EL 50 % DE
LOS ESTUDIANTES de todo el país participa del acoso escolar, ya sea como víctimas, acosadores o como espectadores.
El 30 % de los estudiantes en Bolivia es víctima de acoso escolar de manera directa y el 60 % de los alumnos que ve esta situación no denuncia ni defiende a sus compañeros, informó ayer la representante de la ciudad de La Paz de la Defensoría del Pueblo, Teófila Guarachi.
“La mitad son víctimas, es decir, cerca del 30% de estudiantes reconoce que algún momento fue víctima de sus propios compañeros y el 60% son espectadores que no denuncia, no frenan y a veces se mofan”, expresó Guarachi.
De acuerdo al estudio realizado por Voces Vitales, la Defensoría del Pueblo y el Plan Internacional evidenciaron que el 50 % de los estudiantes participa de algún modo en el acoso escolar en los colegios, seis de cada diez estudiantes sufren de acoso escolar en todo el país, el 60 % de violencia verbal, el 40 % de marginación, expulsión y de “actitudes de ninguneo” y el 10 % de los estudiantes son amenazados por sus compañeros.
De acuerdo con estos datos, la Defensoría, los colegios y los estudiantes trabajan de manera conjunta para prevenir estas acciones en los cursos.
Agregó que la población vulnerable al acoso escolar en su mayoría son las mujeres y que el acoso inicia desde los ocho años y se hace más evidente en los años de adolescencia.
1.000 CASOS
En Bolivia se reportaron más de 1.000 casos de acoso escolar y existe preocupación por el aumento de la violencia 'imitada' de padres y maestros, reveló el lunes la representante de Visión Mundial en Cochabamba, Claudia Escobar.
“A nivel nacional estaríamos hablando de más de 1.000 casos, pero creemos que en todas las escuelas y en todos los colegios hay casos de acoso escolar”, dijo en un seminario organizado por concejales del Cercado, que proyectan una ley municipal contra el acoso escolar.
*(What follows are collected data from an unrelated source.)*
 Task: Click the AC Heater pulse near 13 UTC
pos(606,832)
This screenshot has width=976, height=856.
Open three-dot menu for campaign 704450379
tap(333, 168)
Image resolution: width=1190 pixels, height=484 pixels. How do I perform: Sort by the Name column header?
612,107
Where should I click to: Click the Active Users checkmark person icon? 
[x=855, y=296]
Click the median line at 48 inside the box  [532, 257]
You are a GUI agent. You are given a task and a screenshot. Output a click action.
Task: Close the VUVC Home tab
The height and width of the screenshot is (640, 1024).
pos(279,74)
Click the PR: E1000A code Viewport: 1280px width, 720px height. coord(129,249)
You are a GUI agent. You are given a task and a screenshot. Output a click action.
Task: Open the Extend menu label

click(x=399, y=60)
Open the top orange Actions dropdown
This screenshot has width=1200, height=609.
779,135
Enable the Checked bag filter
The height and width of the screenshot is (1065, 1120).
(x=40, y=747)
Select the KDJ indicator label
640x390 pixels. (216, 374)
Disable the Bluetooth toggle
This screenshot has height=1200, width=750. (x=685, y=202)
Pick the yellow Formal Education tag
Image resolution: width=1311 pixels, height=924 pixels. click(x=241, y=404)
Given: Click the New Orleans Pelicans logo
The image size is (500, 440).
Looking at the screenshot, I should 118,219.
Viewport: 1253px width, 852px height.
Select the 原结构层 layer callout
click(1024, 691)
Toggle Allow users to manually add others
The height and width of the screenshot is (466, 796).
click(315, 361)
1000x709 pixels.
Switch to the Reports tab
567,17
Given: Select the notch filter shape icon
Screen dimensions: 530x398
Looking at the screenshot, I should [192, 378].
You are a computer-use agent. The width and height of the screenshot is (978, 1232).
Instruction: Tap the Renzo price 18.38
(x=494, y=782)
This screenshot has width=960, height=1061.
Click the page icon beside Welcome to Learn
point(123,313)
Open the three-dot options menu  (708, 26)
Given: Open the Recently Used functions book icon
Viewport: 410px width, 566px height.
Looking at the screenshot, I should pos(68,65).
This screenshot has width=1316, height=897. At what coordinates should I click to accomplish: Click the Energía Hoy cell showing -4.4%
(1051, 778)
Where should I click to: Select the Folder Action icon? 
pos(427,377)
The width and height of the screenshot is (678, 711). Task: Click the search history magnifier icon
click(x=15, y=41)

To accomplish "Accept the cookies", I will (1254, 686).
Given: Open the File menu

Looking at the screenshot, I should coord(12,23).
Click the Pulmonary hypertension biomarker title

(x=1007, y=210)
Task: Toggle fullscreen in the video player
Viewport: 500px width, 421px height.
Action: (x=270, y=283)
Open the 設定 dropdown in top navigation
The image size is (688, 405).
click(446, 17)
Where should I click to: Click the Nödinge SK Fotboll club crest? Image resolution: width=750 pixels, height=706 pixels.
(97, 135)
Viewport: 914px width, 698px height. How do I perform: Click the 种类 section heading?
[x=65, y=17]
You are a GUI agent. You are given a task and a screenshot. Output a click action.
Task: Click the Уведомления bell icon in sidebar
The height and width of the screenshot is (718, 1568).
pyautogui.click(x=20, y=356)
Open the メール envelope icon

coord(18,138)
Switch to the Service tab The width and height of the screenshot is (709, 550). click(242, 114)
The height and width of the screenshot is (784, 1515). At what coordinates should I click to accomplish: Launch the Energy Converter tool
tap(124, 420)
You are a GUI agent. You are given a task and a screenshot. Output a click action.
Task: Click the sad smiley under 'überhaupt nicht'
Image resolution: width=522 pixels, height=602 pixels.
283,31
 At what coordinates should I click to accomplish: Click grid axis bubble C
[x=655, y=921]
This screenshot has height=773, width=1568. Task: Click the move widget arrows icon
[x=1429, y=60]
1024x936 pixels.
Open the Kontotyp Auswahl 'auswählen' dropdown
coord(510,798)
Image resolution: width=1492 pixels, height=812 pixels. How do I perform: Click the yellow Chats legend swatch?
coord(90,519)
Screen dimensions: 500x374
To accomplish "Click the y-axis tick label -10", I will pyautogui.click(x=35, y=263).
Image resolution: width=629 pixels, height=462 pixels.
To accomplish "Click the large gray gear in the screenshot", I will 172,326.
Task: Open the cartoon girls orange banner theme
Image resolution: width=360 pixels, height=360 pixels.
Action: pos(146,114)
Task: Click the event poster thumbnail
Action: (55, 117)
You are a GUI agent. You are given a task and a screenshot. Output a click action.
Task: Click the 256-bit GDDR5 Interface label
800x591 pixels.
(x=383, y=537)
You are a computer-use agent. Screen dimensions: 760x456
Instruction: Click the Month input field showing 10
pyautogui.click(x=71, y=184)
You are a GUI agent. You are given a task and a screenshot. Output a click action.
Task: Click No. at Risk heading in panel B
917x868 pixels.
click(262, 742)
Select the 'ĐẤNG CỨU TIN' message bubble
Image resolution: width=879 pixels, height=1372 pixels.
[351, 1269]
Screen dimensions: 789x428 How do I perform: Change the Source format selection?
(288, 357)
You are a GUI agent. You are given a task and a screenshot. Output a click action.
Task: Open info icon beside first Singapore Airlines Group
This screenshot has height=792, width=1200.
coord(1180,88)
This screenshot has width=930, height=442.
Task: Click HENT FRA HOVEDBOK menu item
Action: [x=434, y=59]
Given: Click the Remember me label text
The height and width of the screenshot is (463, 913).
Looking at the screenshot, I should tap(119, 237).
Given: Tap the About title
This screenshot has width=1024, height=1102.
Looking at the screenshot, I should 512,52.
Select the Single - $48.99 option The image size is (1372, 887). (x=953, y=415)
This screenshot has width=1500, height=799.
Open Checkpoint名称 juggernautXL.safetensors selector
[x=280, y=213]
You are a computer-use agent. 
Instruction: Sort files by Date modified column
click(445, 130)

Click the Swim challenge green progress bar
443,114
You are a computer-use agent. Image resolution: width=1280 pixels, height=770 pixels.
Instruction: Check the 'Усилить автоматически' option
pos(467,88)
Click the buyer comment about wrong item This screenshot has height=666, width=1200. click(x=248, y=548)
En base a los datos de esa ONG, Escobar consideró que hay más casos no denunciados, puesto que el problema se "ha naturalizado" en la sociedad y la práctica se generaliza entre adolescentes e incluso niños por estereotipos externos que afectan su comportamiento.
Los menores son tanto "víctimas como victimarios", producto de la violencia intrafamiliar y también de la imitación de acciones agresivas de profesores hacia sus alumnos, como los jalones de orejas y los golpes en las manos, sostuvo.